L’Histoire, et même la plus belle, manque de matière ; elle est toujours abstraite un peu. L’épique est solide et réel par ce mouvement qui dévore la pensée. L’histoire, comme on l’a dit, enchaîne autrement les actions ; mais elle part des actions toujours, et ne remonte aux causes, idées, sentiments ou passions, que d’après les discours et les écrits. C’est pourquoi les suppositions qui y sont permises sont toujours de ces maximes générales, qui vivent un moment par la grandeur de l’action et par la forme serrée et forte. L’histoire se trouve souvent vide de contenu parce qu’elle adopte les motifs d’action que chacun avoue, et qui contrastent avec l’étendue des conséquences et la puissance des obstacles ; ce genre de raisons, prises de l’intérêt général et d’une vanité imaginaire, n’ajoutent rien aux faits. Le vrai historien regarde au delà. Mais, par la loi de l’histoire, d’après laquelle il faut toujours remonter des actions aux causes et des discours aux motifs, il est condamné à se mouvoir dans un ordre abstrait, comme l’on fait lorsque l’on discerne l’intérêt ou l’ambition, enfin les passions de théâtre. Mais les passions réelles, plus puériles, plus fortes, mieux liées au mécanisme du corps, échappent à l’historien. Aussi remarquez que l’histoire ne se distingue nullement du roman par les actions ni par l’analyse des caractères, mais bien par ce genre de vérité qui dépend des témoignages et qui en conserve toujours la forme. Bref, le confidentiel n’a point de place dans l’histoire ; elle fait revivre, tout au plus, les hommes comme nous les voyons vivre, remontant toujours des actions aux motifs. Or ce qui est romanesque c’est la confidence, qu’aucun témoignage ne peut appuyer, qui ne se prouve point, et qui, au rebours de la méthode historique, donne la réalité aux actions. Les Confessions seraient donc le modèle du roman.

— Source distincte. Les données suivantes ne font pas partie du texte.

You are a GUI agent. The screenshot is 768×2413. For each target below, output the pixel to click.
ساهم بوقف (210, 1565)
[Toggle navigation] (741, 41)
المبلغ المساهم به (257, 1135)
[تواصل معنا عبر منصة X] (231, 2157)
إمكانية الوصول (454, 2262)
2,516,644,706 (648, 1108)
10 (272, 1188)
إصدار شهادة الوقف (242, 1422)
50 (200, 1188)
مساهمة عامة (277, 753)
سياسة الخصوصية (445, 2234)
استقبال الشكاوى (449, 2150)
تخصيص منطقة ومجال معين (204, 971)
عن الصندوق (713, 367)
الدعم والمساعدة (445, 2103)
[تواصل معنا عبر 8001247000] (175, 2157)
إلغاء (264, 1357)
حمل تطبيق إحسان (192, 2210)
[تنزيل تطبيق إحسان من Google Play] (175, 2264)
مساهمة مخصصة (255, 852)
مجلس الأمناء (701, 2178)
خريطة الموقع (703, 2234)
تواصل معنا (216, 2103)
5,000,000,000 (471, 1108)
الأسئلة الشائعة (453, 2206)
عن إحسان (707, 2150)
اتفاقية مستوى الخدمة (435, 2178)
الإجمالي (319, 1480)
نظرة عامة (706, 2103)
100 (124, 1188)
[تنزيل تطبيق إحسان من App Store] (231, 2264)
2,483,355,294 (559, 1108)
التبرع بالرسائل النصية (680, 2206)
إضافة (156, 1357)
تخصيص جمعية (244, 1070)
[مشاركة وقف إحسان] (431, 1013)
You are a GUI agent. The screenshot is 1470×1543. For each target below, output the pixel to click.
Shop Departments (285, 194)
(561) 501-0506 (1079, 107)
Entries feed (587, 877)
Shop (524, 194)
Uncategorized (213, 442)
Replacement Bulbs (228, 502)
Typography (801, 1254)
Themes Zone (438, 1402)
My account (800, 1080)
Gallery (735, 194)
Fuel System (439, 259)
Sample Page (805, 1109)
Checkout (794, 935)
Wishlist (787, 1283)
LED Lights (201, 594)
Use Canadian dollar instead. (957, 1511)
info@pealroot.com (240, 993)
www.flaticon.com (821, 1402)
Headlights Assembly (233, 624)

Il faut insister là-dessus ; car le roman a fait naître deux mots, romanesque et romantique, qui sont un bon exemple de ces inventions viables, d’ailleurs rares, mais assez riches de sens pour rivaliser avec les mots les plus anciens. La partie historienne d’un caractère est ce par quoi il tombe sous le jugement de l’histoire ; ce sont des pensées et des raisons tirées de témoignage et destinées au témoignage. Mais la partie romanesque ou romantique d’un caractère comprend les passions véritables, j’entends les rêveries, les joies, les tristesses, les dialogues avec soi, dont la politesse et la pudeur détournent de parler. Au reste cette partie de l’âme ne prend quelque développement que chez les rêveurs, et surtout par l’œuvre même, car l’action réelle dévore le rêve. L’action dépend des témoins, et, par suite, les raisons empruntent beaucoup aussi au témoignage. Nous ne savons rien des rêveries de Bonaparte ; et, pour lui-même, il est vraisemblable que son ambition suivit ses actions ; car le succès même nous détourne toujours, et quelquefois nous renouvelle. Et c’est bien une idée romanesque ou romantique, de juger que l’action ne réalise jamais le rêve. Toute action est sociale ; et si elle n’est pas déterminée par les circonstances, elle relève alors d’un jugement immédiat fondé sur les perceptions du moment ; ces motifs réels n’ont jamais rien de romanesque. L’action de guerre est riche en enseignements là-dessus ; car on y distingue aisément des rêveries presque sans forme, et puis des raisons abstraites qui conviennent aux témoignages, et enfin des raisons réelles qui naissent du moment et de la perception. En tout homme le romanesque est donc détruit d’instant en instant. Et, à dire vrai, comme tous les essais de pure imagination, la rêverie romantique divague bientôt ; aussi elle n’échappe à l’action que pour périr par l’ennui. Mais ici apparaît l’œuvre, où l’action soutient la rêverie. Il n’y a donc point de romanesque hors du roman.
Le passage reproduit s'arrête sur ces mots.